* [Records provided]
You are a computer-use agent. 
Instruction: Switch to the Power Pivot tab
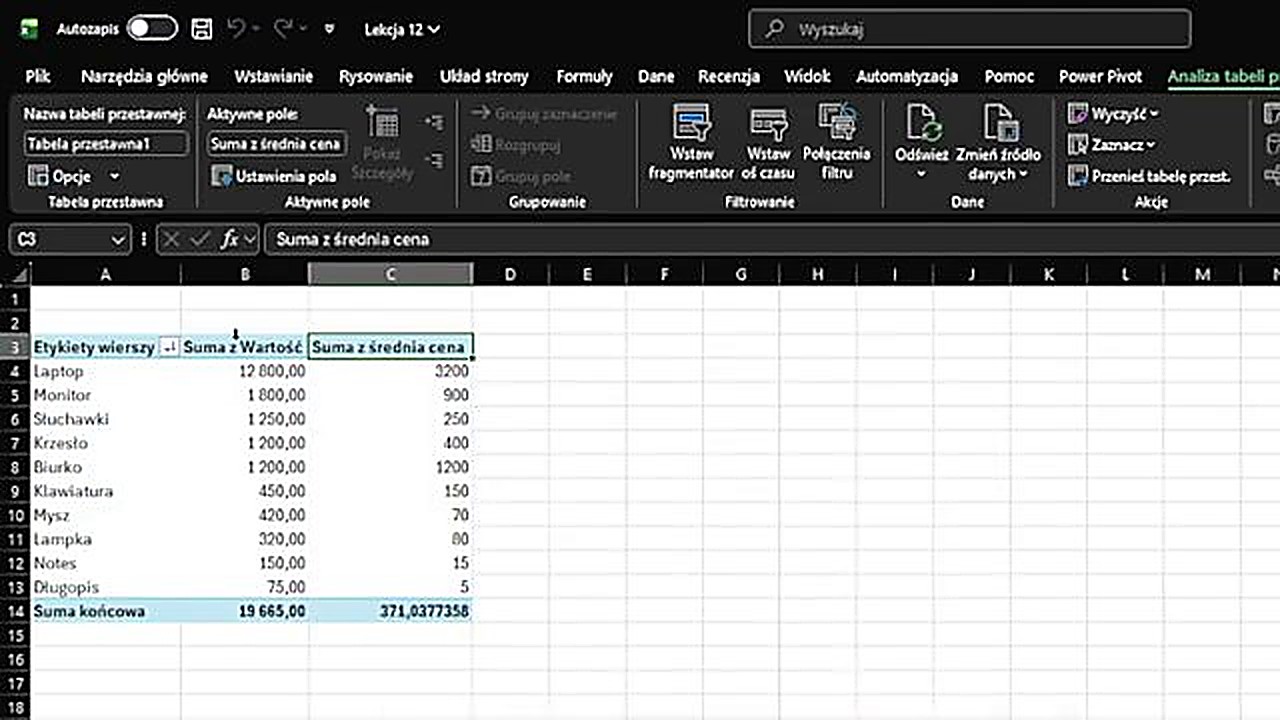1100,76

...

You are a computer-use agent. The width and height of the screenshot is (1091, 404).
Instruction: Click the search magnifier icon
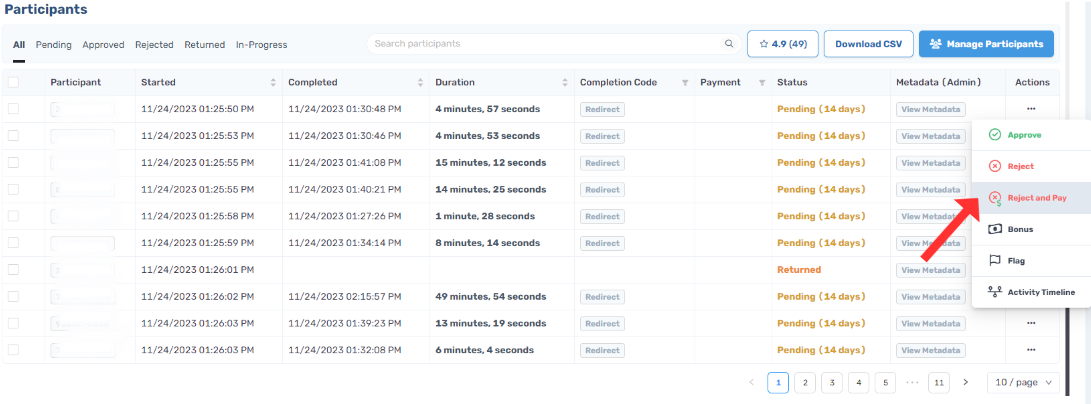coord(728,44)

* [How to complete this task] Copy all lines of the listing above that contain the string "agent".

* [Result below]
You are a computer-use agent. 
You are a computer-use agent. The width and height of the screenshot is (1091, 404).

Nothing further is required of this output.